-------- Material for the task --------

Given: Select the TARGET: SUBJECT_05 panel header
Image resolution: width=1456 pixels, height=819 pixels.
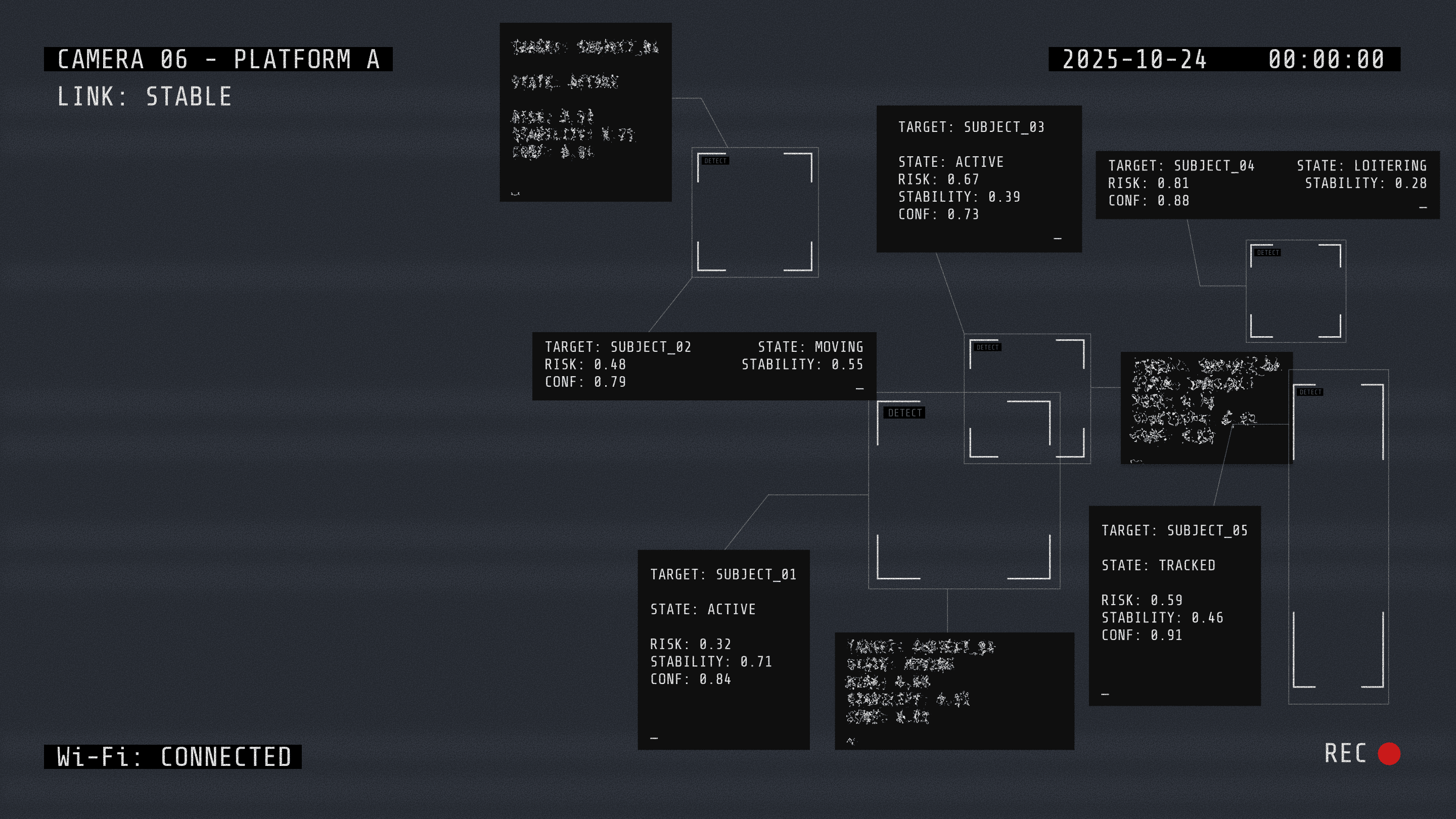Looking at the screenshot, I should tap(1174, 530).
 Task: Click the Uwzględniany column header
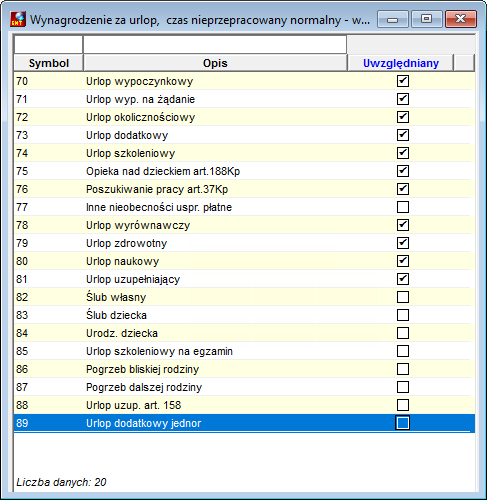401,63
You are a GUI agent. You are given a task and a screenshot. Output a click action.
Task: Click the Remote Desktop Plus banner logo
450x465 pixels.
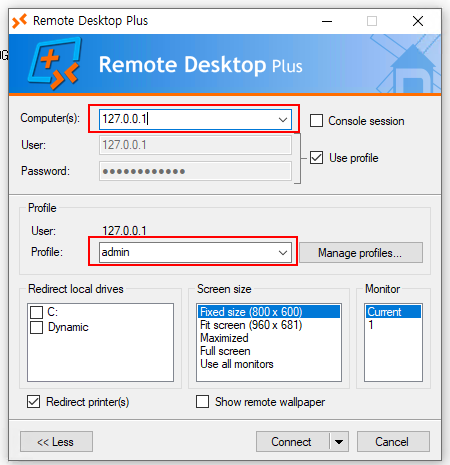coord(55,63)
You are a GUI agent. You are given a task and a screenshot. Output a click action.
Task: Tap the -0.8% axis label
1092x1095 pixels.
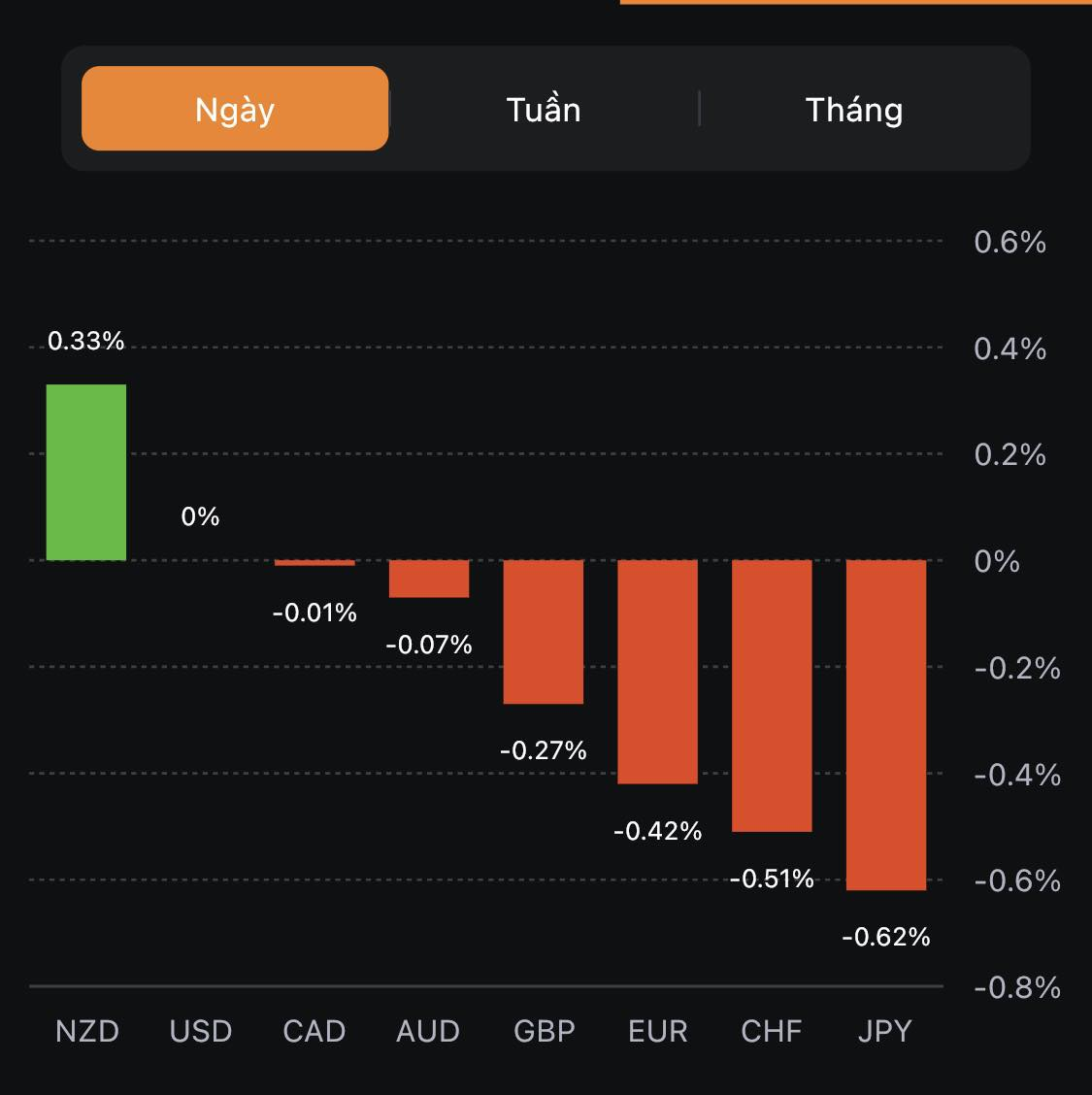[1017, 987]
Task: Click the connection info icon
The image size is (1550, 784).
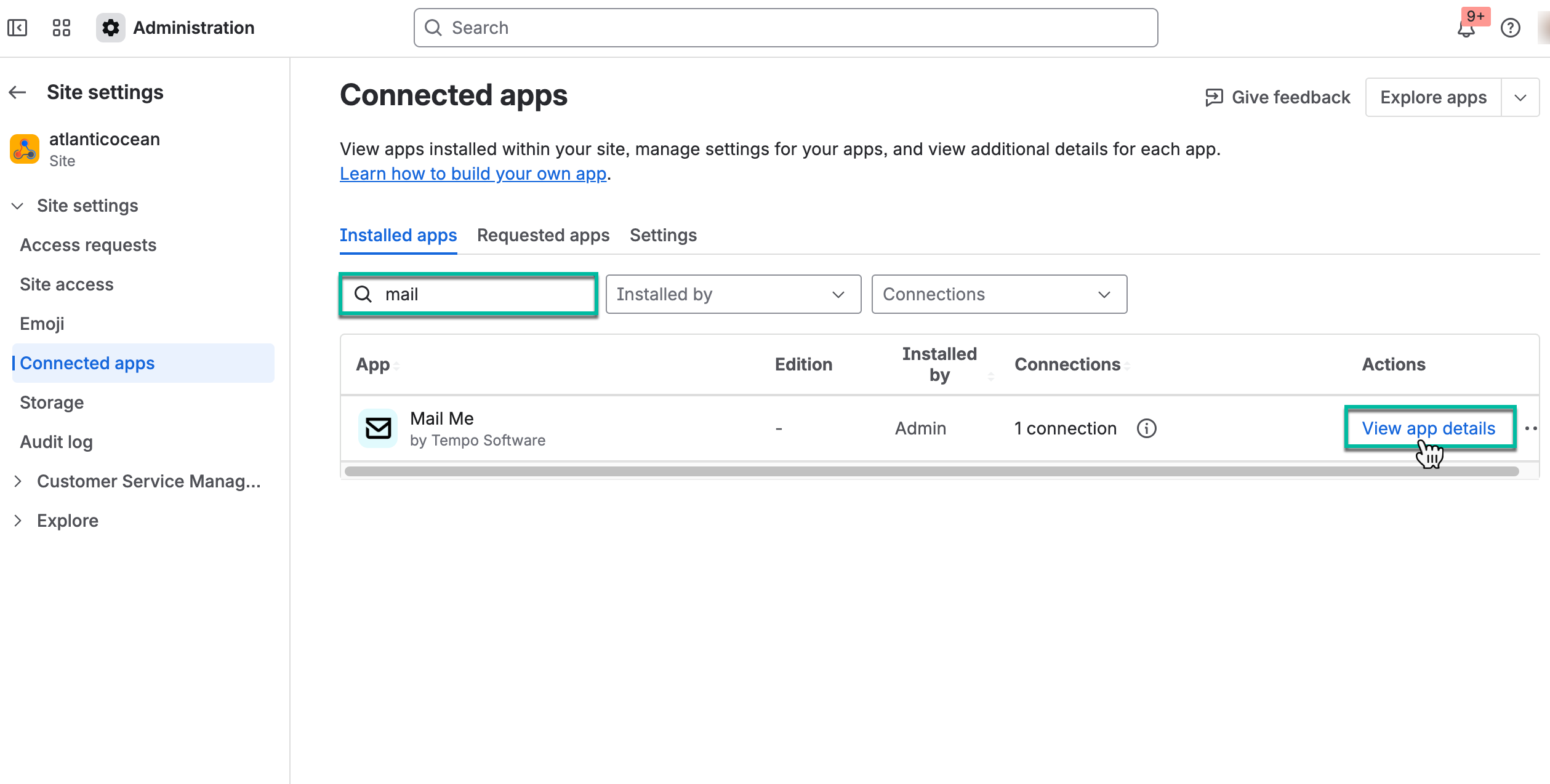Action: 1146,428
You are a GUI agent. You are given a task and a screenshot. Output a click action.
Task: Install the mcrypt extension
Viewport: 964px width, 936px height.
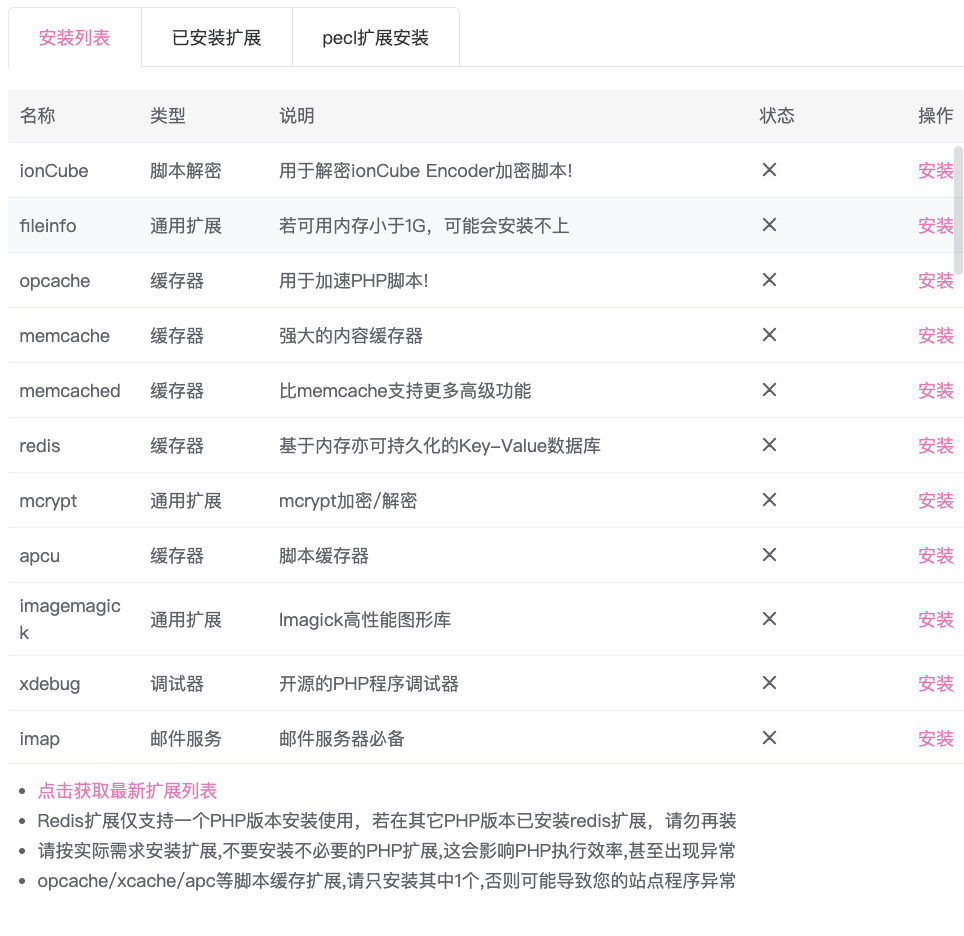click(x=936, y=500)
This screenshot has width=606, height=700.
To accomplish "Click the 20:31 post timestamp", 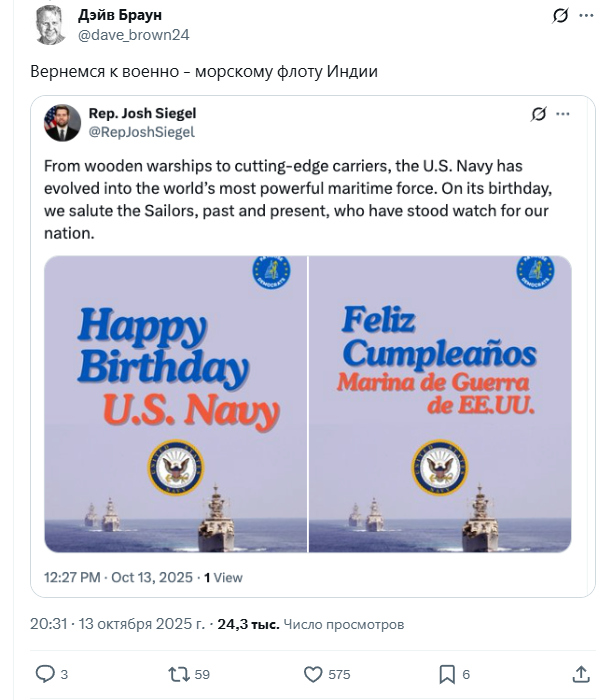I will tap(48, 624).
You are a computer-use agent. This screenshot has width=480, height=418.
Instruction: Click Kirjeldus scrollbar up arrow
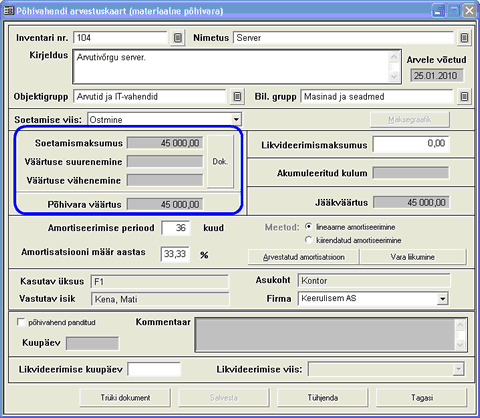click(394, 57)
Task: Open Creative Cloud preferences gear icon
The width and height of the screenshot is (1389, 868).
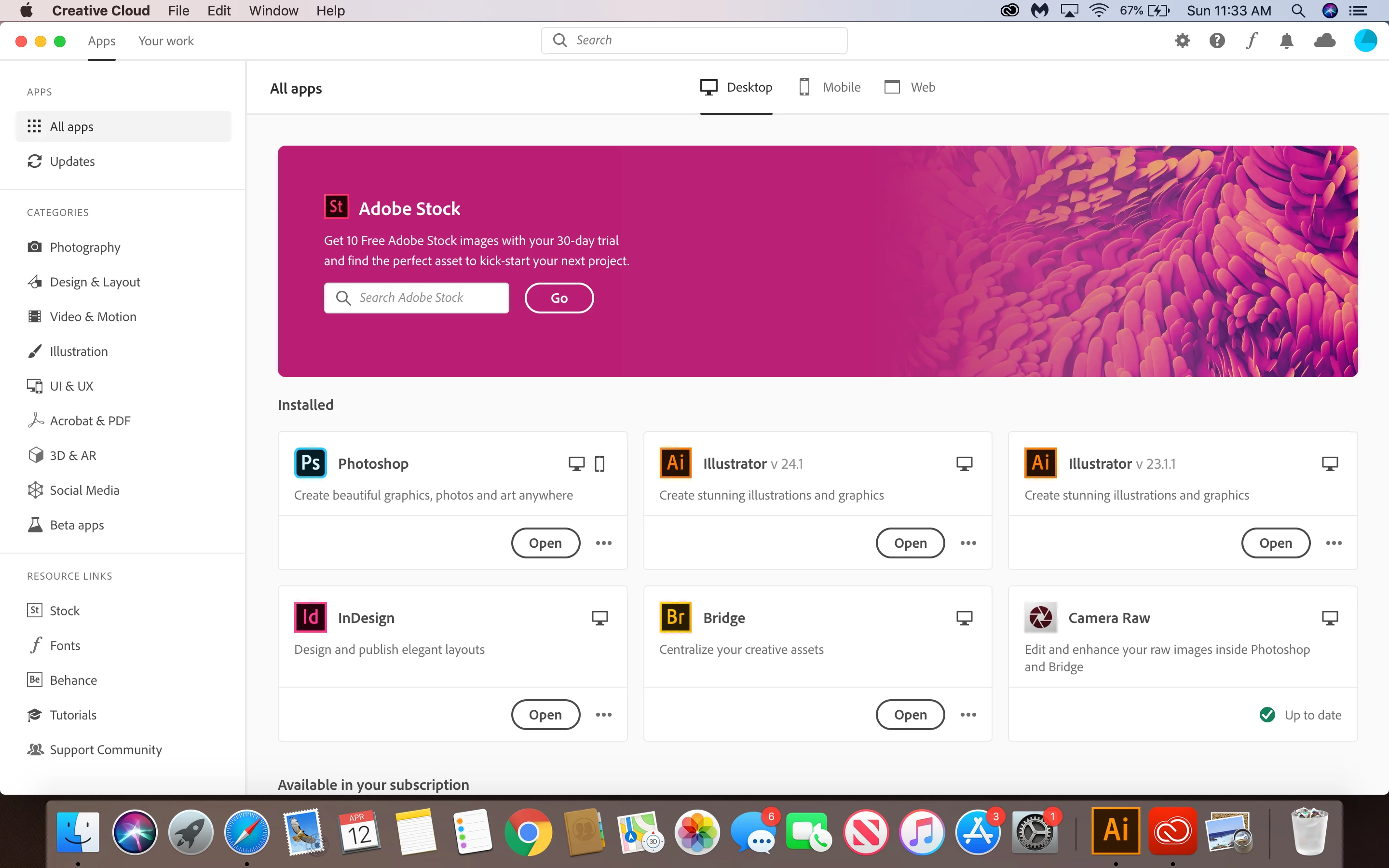Action: click(1182, 41)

--------

▶ [Required task] Copy the records from the line containing "Task: Open Creative" through the end of the records, with both ends included and the pictures left out.

▶ [Complete output]
Task: Open Creative Cloud preferences gear icon
The width and height of the screenshot is (1389, 868).
Action: click(1182, 41)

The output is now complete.